• Records shown
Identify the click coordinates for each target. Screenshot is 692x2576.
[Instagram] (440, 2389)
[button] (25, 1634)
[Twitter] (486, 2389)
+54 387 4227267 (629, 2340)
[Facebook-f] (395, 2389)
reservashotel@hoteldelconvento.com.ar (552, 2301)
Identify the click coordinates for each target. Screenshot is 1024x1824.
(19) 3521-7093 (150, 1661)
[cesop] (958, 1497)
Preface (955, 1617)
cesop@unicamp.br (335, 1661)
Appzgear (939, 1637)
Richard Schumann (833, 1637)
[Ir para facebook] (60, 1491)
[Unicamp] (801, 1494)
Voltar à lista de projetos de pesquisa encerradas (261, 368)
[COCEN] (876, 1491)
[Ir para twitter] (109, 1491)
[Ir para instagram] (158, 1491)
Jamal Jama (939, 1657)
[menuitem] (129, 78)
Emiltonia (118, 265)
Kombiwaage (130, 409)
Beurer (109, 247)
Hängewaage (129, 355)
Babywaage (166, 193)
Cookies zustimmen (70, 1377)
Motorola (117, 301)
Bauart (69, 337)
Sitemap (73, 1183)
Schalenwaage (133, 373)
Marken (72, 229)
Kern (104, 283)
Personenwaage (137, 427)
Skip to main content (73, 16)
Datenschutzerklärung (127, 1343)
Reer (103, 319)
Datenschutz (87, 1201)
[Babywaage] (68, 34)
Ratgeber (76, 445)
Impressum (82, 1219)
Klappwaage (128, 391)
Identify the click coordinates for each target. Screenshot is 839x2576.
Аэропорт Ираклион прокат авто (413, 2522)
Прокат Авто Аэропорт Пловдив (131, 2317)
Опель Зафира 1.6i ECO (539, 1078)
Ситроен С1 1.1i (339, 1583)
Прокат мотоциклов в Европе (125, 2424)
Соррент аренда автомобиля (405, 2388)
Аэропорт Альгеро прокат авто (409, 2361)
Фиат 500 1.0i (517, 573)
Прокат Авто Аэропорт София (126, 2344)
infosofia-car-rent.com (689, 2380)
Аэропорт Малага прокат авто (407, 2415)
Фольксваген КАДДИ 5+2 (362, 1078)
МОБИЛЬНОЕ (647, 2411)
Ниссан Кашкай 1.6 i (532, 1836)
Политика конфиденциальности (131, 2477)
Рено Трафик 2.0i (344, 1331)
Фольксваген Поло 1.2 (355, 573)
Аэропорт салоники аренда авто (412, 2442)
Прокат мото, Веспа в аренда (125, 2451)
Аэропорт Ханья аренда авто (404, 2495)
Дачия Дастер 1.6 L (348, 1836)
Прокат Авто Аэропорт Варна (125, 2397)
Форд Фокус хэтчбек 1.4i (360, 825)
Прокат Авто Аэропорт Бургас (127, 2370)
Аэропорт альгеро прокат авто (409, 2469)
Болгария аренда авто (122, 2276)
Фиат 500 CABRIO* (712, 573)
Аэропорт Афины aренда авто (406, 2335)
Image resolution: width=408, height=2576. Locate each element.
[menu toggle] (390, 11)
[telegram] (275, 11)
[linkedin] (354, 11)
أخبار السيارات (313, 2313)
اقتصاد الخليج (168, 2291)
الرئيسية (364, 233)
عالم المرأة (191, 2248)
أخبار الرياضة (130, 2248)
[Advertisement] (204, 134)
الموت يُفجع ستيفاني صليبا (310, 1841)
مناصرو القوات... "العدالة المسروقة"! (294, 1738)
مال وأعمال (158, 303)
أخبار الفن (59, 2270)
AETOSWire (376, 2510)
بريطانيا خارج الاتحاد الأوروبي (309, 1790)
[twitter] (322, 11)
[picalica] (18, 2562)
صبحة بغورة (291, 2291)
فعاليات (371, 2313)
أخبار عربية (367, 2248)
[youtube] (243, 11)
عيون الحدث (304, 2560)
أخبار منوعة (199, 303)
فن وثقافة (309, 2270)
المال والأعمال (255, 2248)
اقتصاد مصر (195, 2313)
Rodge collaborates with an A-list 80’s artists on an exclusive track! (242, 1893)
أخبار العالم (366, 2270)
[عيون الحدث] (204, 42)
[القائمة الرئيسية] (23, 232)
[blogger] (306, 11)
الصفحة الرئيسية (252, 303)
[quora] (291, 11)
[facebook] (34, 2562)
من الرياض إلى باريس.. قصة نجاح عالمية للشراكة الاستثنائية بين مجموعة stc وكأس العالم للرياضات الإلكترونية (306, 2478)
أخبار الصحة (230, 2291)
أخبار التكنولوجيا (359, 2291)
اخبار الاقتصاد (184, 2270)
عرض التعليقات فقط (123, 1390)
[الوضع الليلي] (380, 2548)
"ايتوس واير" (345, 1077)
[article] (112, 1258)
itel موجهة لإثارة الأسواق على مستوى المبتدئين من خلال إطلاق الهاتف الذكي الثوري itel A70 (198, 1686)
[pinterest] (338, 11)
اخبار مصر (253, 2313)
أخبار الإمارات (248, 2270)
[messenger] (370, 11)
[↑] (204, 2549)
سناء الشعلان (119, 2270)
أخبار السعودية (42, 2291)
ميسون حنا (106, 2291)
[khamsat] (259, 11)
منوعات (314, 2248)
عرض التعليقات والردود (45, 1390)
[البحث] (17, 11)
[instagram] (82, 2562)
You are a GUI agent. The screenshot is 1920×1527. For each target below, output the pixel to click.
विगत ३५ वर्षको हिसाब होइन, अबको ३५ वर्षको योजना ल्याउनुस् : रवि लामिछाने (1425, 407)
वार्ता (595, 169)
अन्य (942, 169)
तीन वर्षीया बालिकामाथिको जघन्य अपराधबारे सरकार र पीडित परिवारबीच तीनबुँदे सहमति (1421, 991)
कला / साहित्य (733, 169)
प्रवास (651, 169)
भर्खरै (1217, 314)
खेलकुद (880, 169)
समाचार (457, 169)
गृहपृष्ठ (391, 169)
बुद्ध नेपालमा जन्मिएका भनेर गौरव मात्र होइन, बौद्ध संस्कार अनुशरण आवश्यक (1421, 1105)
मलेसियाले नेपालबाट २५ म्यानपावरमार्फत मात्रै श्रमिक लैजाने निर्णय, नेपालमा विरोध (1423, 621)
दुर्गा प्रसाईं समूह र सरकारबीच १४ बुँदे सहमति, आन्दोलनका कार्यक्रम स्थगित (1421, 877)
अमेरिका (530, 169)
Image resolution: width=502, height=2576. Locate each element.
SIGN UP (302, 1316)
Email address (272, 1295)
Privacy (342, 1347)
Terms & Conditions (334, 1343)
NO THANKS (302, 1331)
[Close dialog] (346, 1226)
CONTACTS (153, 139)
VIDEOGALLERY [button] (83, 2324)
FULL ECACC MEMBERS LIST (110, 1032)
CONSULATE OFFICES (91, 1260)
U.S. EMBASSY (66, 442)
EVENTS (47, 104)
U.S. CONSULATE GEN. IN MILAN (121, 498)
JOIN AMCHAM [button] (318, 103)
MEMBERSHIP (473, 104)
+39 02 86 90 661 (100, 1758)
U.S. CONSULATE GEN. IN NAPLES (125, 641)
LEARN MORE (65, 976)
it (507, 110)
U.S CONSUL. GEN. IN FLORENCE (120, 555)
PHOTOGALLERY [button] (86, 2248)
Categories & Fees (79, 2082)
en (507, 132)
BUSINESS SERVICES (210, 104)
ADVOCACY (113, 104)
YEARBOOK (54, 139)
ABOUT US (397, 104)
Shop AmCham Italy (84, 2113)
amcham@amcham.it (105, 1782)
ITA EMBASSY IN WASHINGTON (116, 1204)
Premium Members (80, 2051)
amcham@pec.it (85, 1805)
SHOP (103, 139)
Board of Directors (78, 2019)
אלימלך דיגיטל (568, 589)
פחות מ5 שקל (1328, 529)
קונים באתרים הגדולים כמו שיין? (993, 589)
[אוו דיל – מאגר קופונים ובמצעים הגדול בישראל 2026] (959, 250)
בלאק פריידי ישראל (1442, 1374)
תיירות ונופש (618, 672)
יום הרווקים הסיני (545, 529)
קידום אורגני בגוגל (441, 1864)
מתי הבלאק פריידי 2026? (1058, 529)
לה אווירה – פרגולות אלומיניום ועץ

• Exercise aim
Print only these lines, please. They run from the start of the entries above to the line containing "Sitemap (73, 1183)", both ends included, and must match exactly.

• Output of the task
Identify the click coordinates for each target. Screenshot is 692x2576.
[Instagram] (440, 2389)
[button] (25, 1634)
[Twitter] (486, 2389)
+54 387 4227267 (629, 2340)
[Facebook-f] (395, 2389)
reservashotel@hoteldelconvento.com.ar (552, 2301)
Identify the click coordinates for each target. Screenshot is 1024x1824.
(19) 3521-7093 (150, 1661)
[cesop] (958, 1497)
Preface (955, 1617)
cesop@unicamp.br (335, 1661)
Appzgear (939, 1637)
Richard Schumann (833, 1637)
[Ir para facebook] (60, 1491)
[Unicamp] (801, 1494)
Voltar à lista de projetos de pesquisa encerradas (261, 368)
[COCEN] (876, 1491)
[Ir para twitter] (109, 1491)
[Ir para instagram] (158, 1491)
Jamal Jama (939, 1657)
[menuitem] (129, 78)
Emiltonia (118, 265)
Kombiwaage (130, 409)
Beurer (109, 247)
Hängewaage (129, 355)
Babywaage (166, 193)
Cookies zustimmen (70, 1377)
Motorola (117, 301)
Bauart (69, 337)
Sitemap (73, 1183)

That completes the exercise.